Künstler:innenstipendium Istanbul-Berlin
Seit 2018 werden jährlich zwei Stipendien an in Istanbul lebende Künstler:innen vergeben. Das Stipendienprogramm der Berliner Senatsverwaltung für Kultur und Gesellschaftlichen Zusammenhalt fördert den kulturellen Austausch und unterstützt die künstlerische Entwicklung professioneller Künstler:innen als Bestandteil der aktiven Städtepartnerschaften zwischen Berlin und Istanbul und zur Stärkung der Verbindungen zur aktuellen türkischen Kunstszene. Das bereits bestehende Istanbul-Stipendium der damaligen Senatsverwaltung für Kultur und Europa wurde 2018 auf Initiative der nGbK zu einem echten Austausch erweitert, indem jährlich zwei Künstler:innen aus Istanbul von einer Jury ausgewählt und nach Berlin entsandt werden und umgekehrt. Es folgt der Überzeugung, dass internationaler Austausch und unmittelbare Kommunikation kulturelle Vielfalt als Bereicherung erlebbar werden lassen und zum kritischen Perspektivenwechsel einladen.
İhsan Oturmak
15. Juli – 15. Dezember 2026
Während seines Aufenthalts in Berlin setzt sich İhsan Oturmak mit der Beziehung zwischen Raum und kollektivem Gedächtnis auseinander. Durch Beobachtungsskizzen, Fotografien und Videos zu den Themen Zugehörigkeit, Migration und Staat entsteht eine konzeptuelle Bildsprache. Im Mittelpunkt von Oturmaks Malereien, Videos und Skulpturen stehen Machtverhältnisse und die unsichtbaren Strukturen des Alltags. Er positioniert Figuren und Objekte in spannungsreichen Beziehungen zum Raum und offenbart so die Fragilität von Zugehörigkeit, Besitz und Migration. Alltagsgegenstände und architektonische Details vermitteln die unsichtbaren Grenzen sozialer Strukturen.

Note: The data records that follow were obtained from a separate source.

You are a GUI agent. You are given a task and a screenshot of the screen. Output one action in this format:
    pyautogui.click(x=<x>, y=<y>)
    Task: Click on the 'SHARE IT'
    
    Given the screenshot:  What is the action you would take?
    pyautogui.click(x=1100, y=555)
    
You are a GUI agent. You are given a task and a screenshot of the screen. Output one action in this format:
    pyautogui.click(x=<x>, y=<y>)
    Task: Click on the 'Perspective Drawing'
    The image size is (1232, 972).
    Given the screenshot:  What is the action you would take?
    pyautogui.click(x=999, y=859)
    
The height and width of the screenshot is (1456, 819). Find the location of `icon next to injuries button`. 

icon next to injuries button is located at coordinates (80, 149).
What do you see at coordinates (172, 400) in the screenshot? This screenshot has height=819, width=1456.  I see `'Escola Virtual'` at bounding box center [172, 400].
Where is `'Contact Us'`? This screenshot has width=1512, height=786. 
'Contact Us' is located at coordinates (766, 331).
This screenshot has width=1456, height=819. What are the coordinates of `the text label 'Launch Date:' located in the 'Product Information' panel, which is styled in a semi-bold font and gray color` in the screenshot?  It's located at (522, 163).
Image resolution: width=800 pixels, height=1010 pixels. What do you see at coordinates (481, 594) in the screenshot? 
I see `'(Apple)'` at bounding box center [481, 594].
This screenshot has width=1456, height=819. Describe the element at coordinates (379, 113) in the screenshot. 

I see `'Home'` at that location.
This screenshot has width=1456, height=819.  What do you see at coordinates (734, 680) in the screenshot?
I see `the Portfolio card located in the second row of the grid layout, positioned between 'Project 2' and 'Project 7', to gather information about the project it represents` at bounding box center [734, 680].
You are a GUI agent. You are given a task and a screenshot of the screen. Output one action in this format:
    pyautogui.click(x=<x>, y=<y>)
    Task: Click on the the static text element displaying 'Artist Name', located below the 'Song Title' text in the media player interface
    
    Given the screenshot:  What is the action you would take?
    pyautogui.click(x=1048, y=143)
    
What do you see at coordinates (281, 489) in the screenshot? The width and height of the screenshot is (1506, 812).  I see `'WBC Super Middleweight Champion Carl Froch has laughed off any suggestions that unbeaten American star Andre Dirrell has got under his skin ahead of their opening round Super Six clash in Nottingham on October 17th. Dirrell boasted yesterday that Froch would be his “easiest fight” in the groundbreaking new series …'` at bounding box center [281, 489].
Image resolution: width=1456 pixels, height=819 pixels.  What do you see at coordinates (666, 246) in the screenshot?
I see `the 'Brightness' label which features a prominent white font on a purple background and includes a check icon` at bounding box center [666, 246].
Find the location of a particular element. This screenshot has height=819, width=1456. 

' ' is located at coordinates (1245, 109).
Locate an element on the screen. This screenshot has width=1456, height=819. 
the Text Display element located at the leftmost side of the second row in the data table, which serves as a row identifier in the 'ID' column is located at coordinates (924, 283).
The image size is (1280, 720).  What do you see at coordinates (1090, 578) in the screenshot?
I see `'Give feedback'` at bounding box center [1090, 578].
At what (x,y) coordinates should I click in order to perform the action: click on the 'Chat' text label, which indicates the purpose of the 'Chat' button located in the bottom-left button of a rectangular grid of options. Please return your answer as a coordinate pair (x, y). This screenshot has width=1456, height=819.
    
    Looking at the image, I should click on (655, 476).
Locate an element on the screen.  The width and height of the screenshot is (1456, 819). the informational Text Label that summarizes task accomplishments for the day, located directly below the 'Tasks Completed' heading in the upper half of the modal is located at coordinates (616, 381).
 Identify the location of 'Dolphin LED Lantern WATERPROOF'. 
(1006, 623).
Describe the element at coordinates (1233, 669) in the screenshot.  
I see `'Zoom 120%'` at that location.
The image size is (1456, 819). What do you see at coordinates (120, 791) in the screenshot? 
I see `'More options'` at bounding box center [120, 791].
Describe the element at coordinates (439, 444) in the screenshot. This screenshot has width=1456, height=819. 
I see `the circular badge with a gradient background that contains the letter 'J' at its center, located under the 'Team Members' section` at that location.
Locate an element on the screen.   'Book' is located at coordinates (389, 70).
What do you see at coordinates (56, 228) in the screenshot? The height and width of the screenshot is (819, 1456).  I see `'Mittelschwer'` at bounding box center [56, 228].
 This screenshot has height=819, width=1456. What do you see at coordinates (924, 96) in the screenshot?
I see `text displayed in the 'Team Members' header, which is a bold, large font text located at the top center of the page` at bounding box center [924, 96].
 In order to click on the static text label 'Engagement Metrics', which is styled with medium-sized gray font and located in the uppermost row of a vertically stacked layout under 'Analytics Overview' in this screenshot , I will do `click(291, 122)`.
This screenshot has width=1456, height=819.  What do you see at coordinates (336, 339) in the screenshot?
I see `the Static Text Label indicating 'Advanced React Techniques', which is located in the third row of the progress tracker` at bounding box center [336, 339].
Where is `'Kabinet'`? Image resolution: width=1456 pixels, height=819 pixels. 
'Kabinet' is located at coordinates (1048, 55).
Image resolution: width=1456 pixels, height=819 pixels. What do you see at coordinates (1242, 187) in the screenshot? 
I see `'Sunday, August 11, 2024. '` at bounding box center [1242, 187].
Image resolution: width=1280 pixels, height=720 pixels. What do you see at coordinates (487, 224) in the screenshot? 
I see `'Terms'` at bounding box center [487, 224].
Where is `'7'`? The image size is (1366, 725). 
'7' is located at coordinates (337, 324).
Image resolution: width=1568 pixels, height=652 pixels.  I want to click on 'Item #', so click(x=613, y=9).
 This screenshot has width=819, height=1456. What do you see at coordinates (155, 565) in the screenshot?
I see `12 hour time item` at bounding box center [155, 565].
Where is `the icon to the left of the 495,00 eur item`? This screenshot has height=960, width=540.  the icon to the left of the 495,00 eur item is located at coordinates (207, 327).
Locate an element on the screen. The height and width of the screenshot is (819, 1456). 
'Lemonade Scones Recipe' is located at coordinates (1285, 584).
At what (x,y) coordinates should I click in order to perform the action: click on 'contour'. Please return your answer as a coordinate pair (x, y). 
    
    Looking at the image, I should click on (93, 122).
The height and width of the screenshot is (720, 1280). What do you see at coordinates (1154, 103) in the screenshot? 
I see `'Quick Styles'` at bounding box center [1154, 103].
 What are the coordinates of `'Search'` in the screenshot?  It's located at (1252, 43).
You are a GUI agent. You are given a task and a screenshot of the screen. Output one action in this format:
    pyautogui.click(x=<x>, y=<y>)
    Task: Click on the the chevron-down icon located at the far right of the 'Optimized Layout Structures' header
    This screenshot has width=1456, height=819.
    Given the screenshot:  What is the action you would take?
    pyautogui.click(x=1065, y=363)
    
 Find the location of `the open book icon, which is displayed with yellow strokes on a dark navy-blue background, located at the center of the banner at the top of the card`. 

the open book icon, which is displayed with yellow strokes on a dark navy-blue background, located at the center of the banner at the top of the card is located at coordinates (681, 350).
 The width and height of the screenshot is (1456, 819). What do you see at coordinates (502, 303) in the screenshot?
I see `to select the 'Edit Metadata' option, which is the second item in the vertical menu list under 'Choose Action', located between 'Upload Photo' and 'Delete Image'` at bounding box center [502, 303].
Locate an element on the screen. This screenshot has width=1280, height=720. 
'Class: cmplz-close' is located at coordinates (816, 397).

İhsan Oturmak hat seine künstlerischen Arbeiten in zahlreichen internationalen Ausstellungen und Biennalen präsentiert, darunter „Painting Today“ bei Yapı Kredi Kültür Sanat Yayıncılık in Istanbul, die 8. Çanakkale-Biennale, die Mardin-Biennale sowie die Ausstellungen „Four Positions in Painting“ in der Galerie Peter Kilchmann in Zürich, „Don’t Look Back, Deep is the Past“ im Odunpazarı Modern Müze (OMM) sowie „Curating War“ im Kunstraum Innsbruck.
Rozelin Akgün
15. Januar – 15. Juni 2027
Die gelernte Landschaftsarchitektin Rozelin Akgün begreift in ihrer Arbeit die Landschaft als einen Ort, an dem sich ökologische Prozesse, politische Eingriffe und sozialer Alltag überschneiden. Durch künstlerische Feldforschung und materielle Experimente untersucht sie, wie Veränderungen der Umwelt bei gleichzeitiger Kontrolle von Infrastrukturen sowohl physische als auch psychologische Spuren hinterlassen. In ihren Arbeiten dienen organische Oberflächen als Träger von Zeit und Verletzlichkeit, wodurch die Transformation selbst Teil des Werkes wird. In Berlin wird Akgün ihre laufende Forschungsarbeit „Haunted Landscapes“ fortsetzen, in der sie untersucht, wie Gewalt gegen Kurd:innen in Landschaften fortlebt. Im Dialog mit der Stadt entwickelt sich das Projekt inhaltlich wie materiell weiter.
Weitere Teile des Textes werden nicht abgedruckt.